=== Data for processing ===

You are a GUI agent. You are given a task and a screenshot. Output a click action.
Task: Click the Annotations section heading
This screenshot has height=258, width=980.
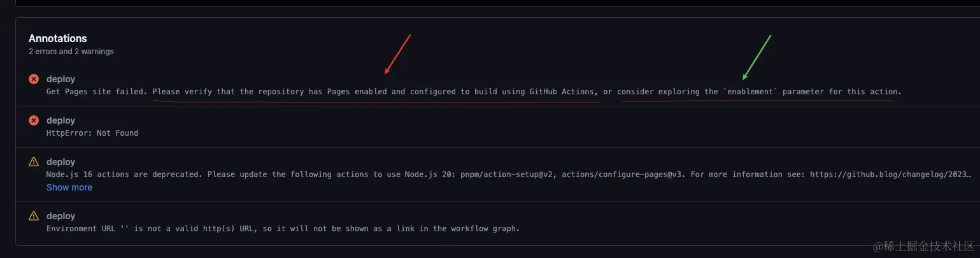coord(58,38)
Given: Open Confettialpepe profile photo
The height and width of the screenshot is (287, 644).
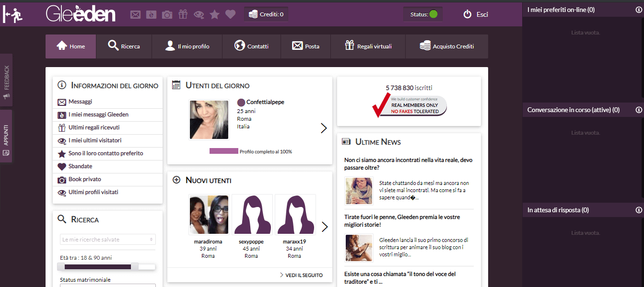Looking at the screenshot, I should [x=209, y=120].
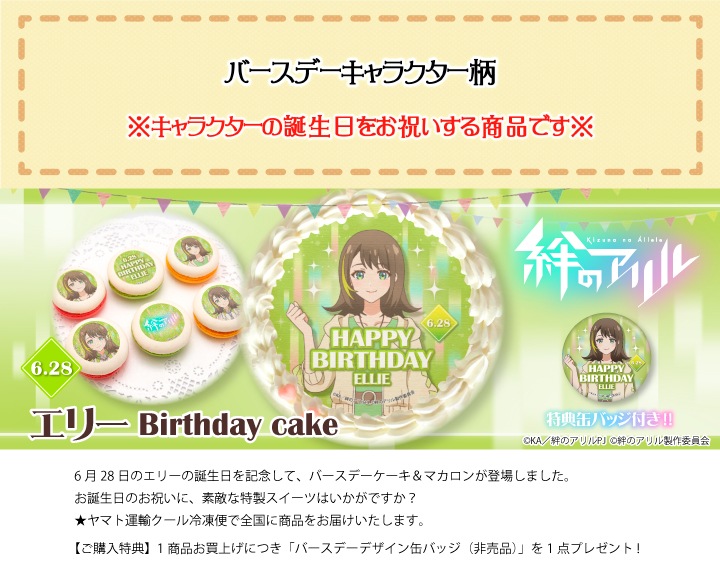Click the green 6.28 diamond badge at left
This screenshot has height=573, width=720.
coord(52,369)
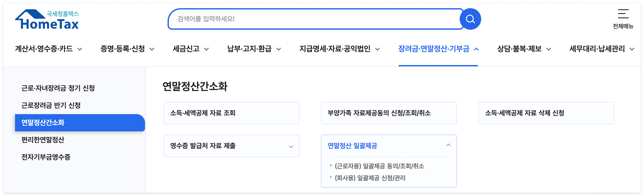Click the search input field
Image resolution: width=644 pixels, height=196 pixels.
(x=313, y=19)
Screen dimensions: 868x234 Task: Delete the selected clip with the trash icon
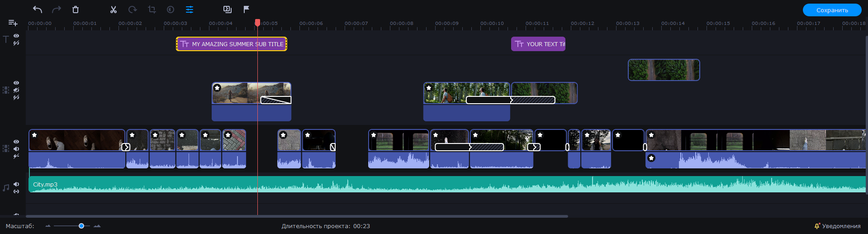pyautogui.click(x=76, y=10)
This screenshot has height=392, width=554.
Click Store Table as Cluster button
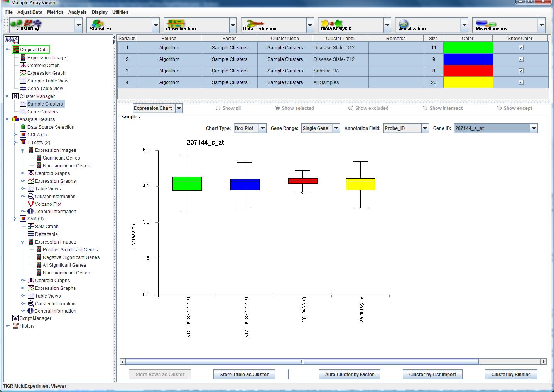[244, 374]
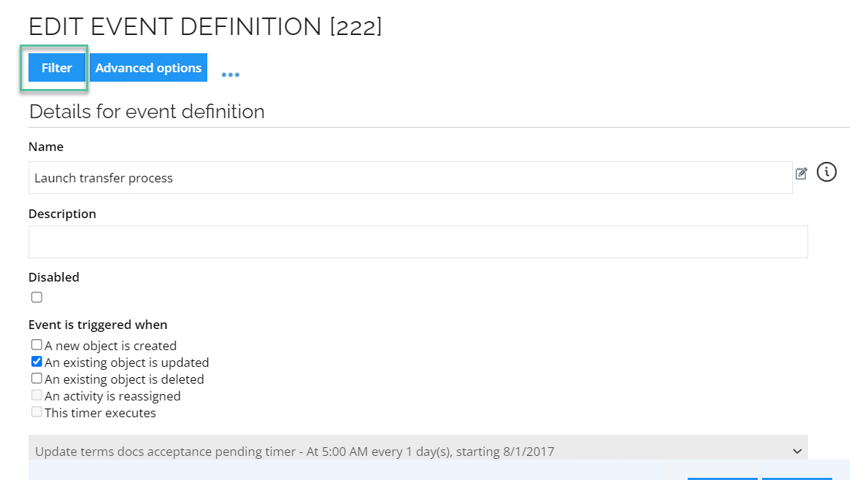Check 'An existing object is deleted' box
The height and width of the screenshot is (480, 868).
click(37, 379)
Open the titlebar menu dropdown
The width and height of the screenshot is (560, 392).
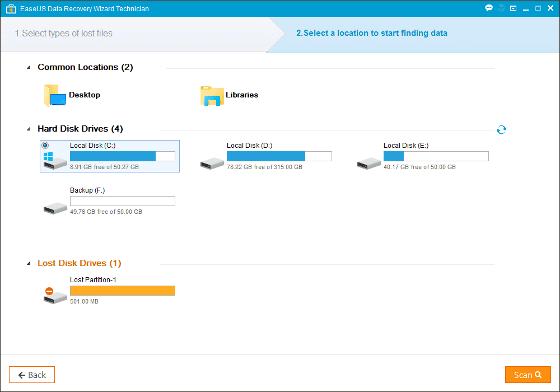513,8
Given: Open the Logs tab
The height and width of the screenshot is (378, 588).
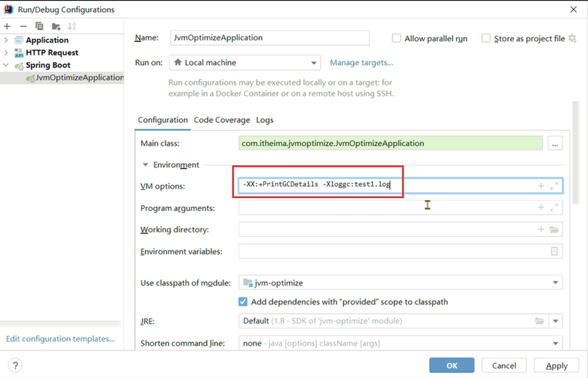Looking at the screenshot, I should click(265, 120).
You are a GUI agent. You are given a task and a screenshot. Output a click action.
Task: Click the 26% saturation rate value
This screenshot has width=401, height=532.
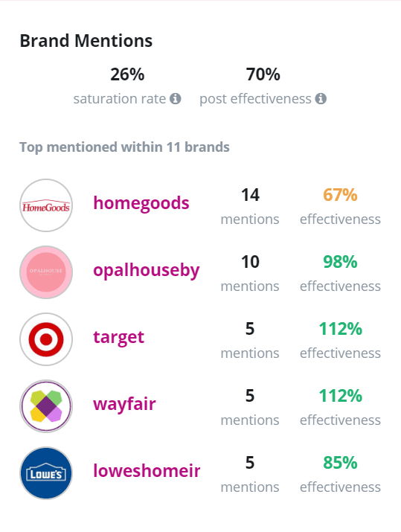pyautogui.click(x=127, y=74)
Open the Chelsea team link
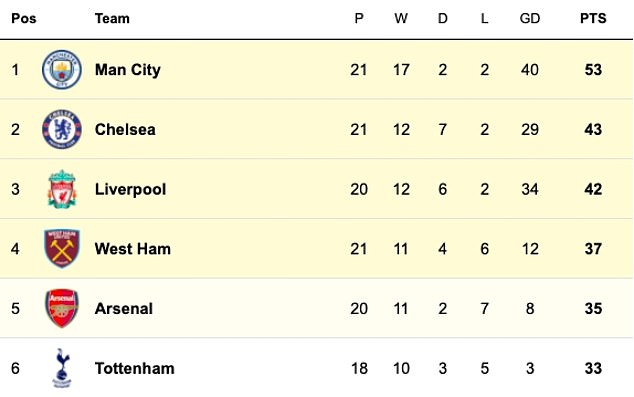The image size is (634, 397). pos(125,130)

===

§ Task instructions
Omit the pictures. Transcribe word for word the lines from the one containing "Screen dimensions: 868x234" through the end of the listing, inclusive.

§ Solution to this exercise
Screen dimensions: 868x234 Task: Delete the selected clip with the trash icon
pyautogui.click(x=76, y=10)
This screenshot has height=392, width=554.
Click Store Table as Cluster button
[244, 374]
Check 'An existing object is deleted' box
The height and width of the screenshot is (480, 868).
click(37, 379)
Open the titlebar menu dropdown
The width and height of the screenshot is (560, 392).
513,8
Given: Open the Logs tab
The height and width of the screenshot is (378, 588).
Looking at the screenshot, I should click(265, 120).
You are a GUI agent. You are given a task and a screenshot. Output a click action.
Task: Click the 26% saturation rate value
This screenshot has width=401, height=532.
pyautogui.click(x=127, y=74)
Open the Chelsea team link
The image size is (634, 397). pos(125,130)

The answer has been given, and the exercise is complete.